We are a nation still populated by a majority of self-identified Christians — nearly 75 percent claim some relation to Christian faith. But the numbers are dropping quickly; if trends continue, Christians will constitute 64 percent of the population in 2026, and barely half in 2044. The shortfall will be made up primarily by what statisticians of religion are starting to call the “Nones,” pure secularists who claim no religious affiliation.
In terms of the culture-war battles that have wracked the nation for a generation, unless wise new leadership emerges in both the Christian and the secularist communities, vicious battles will continue over all manner of symbolic and substantive issues — from monuments on courthouse grounds to abortion, gay rights and the use of religion in the armed forces. It also seems likely that the volleys between aggressive atheists like Richard Dawkins and those seeking to counter them will only intensify.
There will continue to be sharp regional differences, as secularist numbers spike in the West and Northeast (Vermont led the nation with a 34 percent None population) and grow more slowly in the Bible Belt. Increasingly, secularists and their children and grandchildren will have no exposure to the Bible and Christian traditions, and therefore little interest in or understanding of the residual cultural overlay of religiosity still apparent in our national life.
What does all of this mean for Christian mission and our witness in culture and politics?

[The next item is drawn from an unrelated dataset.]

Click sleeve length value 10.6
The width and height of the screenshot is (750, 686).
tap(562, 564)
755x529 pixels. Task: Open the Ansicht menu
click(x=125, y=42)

I think we will witness (are already witnessing) a winnowing process in which weak, ineffective, or maladaptive churches and religious organizations are simply going to die. Congregations will close, parachurch organizations and schools will shut down, and entire denominations will fold or merge with others. Creative efforts will be required everywhere to forestall this fate.
It is likely that surviving denominations, including the Baptist bodies, will have to consolidate their operations. It is hard to imagine there being six surviving Southern Baptist Convention seminaries a generation from now, or over a dozen Cooperative Baptist Fellowship-related seminaries and divinity schools. It could be (ironically enough) a Darwinian moment, as only the strongest and most adaptive survive.
Many congregations and parachurch groups will drop denominational labels in order to ensure their greatest chance of success and not be damaged by denominational-brand baggage. This will continue to deeply challenge the ongoing significance of, for example, Baptist identity.
Christian colleges will have to decide how serious they are about their faith identification. Those that deliver excellent education in a context of robust spiritual vitality will do better than those that provide only one of the above — or neither. The weakest of these colleges will also merge or die.
Christians who bring faith-based moral convictions into the public square will win less and less. Some will respond by just shouting more loudly, thus turning more people away from Christ. Others will shift to a paradigm of faithful witness rather than cultural victory. Broad-based coalitions across religious and ideological lines will be a necessity.
The era in which cultural Christianity delivered bodies and dollars to churches and sustained thousands of often marginally effective Christian organizations is ending. The era in which Christians could afford to spend their time and money fighting with each other in the pews or the annual conventions or the newspapers is ending.
We will either deliver to people vital, meaningful, life-changing, Christ-following Christianity, or we will die of our own irrelevance.